TNT’s self-titled routine was particularly noteworthy for its collaboration with Moving in the Spirit, an Atlanta-based organization that strives to inspire confidence and leadership in kids through dance. “Founded in 1986, Moving in the Spirit reaches over 250 young people annually through dynamic programs that educate, inspire and unite young people through dance in order to help them become successful, compassionate leaders,” according to their website.

Before the show began, TNT co-founder and College senior Julio Medina explained alongside Moving in the Spirit director Chris McCord that TNT had recently begun a partnership with the kids’ hip-hop group, Men in Motion, and this production marked the first time the boys were performing on the Emory stage.

But by the time TNT’s slot in the performance arrived, a good half-hour had passed, and most of us audience members had forgotten about that announcement and were just anticipating a good old-fashioned TNT performance.

The dancers started upstage, in dim lighting, moving in slow-motion towards the audience.

But as soon as the lights went up and the performers removed their hats, we were thrown for a loop – this wasn’t TNT at all, but rather their kid counterparts.

And by and large, these kids were unnervingly exact doppelgangers of the TNT dancers, demonstrating the same commitment and energy, which was a delight to see in action.

The TNT dancers themselves did not disappoint. They kicked off their routine with a satirical movement set to Taylor Swift’s “I Knew You Were Trouble,” even parodying the “goat version” of the song that has recently gone viral.

They went on to mimic the old-fashioned Pac-Man video game sounds, and naturally, closed the routine with their trademark hip-hop stunts, bringing the kids back for solos of their own.

Together, the entire team dominated the stage with their fierce, uncompromising cool and confidence. That collaboration and demonstration of charisma alone was well worth the price of admission.

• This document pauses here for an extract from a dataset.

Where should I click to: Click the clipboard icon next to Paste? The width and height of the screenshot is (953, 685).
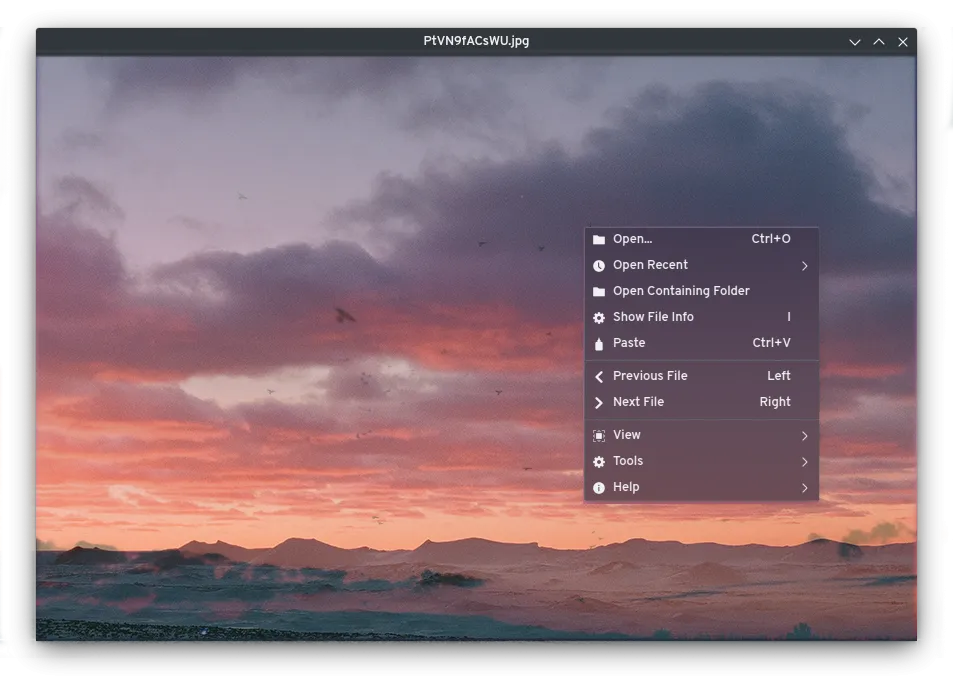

Additionally remarkable was College sophomore Dana Sokolowski, whose “Why Don’t You Like Me” closed the show on a bang.

The piece featured over a dozen performers, each depicting caricatures of a different kind of dancer: the prim and proper ballerina, the straight-faced hip-hopper and the Shirley Temple-esque, smile-permanently-pasted-on performer, to name a few.

As these dancers got tired, annoyed or frustrated, they gradually moved offstage, eventually returning as changed characters.

The piece exhibited technical talent, characterization and storytelling, and perhaps most importantly, the high-flying fun we’ve come to expect from AHANA Dance.

Serious, interpretative pieces are beautiful, but audience members come across humorous pieces like this one so rarely that the tonal shift always comes as a welcome change.Sokolowski’s willingness to poke fun at herself and how seriously artists take themselves could have come across as tactless, but she managed to keep it lighthearted and charming.

Like any ongoing conversation, the AHANA Spring Show came with plenty of filler.

The remainder of the pieces seemed to blend together, often leaving the audience with nothing but an impression of the costumes or the music.

Ultimately, this production didn’t leave me speechless. But AHANA Dance did succeed in providing an entertaining performance and giving Emory students an opportunity to showcase their creativity.

And in that vein, I was definitely impressed with the range, imagination and presence of Emory students. Fortunately, they’ll be back next semester to continue the conversation.